Samba also uses its SambaID, built off the back of its acquisition of cross-device attribution company Screen6 which it acquired in 2019, which uses a mix of deterministic data and probabilistic algorithms to link devices within households. This can then be used for attribution, mapping activity on various devices to TV ad impressions.
And with broadcasters and advertisers reassessing their TV measurement partners, Samba TV is vocally supporting adoption of multiple currencies across the industry, rather than pushing to establish one new overarching currency to replace traditional ratings.
Over the past year 605 has actively been pitching itself as a Nielsen alternative, describing itself as a “natural alternative” to the measurement mainstay.
605 combines set-top box and ACR data to capture TV viewing, while also layering other data from partnered companies, and claims to cover over 22 million households across over 200 US markets.
605 runs an ‘Identity Layer’ over those 22 million households which it says holds specific attributes for each of those households. Advertisers can select, activate, and target first or third-party audience segments based on this layer.

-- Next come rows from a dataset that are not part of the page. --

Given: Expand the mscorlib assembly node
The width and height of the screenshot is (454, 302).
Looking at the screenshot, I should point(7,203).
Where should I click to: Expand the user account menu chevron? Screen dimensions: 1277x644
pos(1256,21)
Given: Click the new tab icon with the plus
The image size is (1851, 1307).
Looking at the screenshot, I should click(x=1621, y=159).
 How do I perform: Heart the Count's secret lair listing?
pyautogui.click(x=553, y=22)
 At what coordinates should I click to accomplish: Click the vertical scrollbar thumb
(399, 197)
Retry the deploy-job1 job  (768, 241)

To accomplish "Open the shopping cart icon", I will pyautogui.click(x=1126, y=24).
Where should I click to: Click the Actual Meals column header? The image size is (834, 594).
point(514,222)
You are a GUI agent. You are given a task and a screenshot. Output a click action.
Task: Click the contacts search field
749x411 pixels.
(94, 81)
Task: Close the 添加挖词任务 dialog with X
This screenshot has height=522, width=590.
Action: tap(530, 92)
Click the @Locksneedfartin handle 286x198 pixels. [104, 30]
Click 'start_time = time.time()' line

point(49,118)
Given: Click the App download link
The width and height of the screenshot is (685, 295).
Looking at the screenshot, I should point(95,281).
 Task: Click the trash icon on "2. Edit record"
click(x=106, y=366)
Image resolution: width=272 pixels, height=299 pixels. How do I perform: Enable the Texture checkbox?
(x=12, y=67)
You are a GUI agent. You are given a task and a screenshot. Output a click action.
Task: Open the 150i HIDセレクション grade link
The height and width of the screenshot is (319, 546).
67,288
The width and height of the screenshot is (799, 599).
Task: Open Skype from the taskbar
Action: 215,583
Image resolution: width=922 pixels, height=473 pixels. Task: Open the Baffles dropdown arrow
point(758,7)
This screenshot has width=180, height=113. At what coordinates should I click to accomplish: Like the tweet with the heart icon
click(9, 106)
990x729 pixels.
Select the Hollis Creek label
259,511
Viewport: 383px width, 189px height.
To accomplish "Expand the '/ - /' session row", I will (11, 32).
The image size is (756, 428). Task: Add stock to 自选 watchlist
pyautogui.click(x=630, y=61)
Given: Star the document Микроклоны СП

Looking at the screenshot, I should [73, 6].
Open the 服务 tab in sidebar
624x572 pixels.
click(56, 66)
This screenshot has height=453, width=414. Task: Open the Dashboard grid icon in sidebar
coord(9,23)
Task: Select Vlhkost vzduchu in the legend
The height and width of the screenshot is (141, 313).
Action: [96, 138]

And 605 allows advertisers to fold in their own viewership data, which is combined with 605’s dataset through a virtual clean room.
TVision is one of the most unique businesses on this list, in that panels are a key part of its measurement solution, though its panels operate very differently from Nielsen’s.
TVision specialises specifically in attention measurement. To do so, TVision monitors both the TV set itself, but also individuals within households using sensor technology. TVision says it can measure both the amount of time that an individual is in a room when a piece of content is playing, and the amount of time that a viewer is actually looking at the screen.
The specific individuals can also be identified, allowing these attention metrics to be combined with demographic data (and TVision says panellists are chosen to be representative of their respective markets: Northeast, South, Midwest, and West).
TVision’s measurement applies across both linear TV and connected TV, and the company uses data including Wi-Fi signals to determine whether content is being played on a streaming service or linear TV.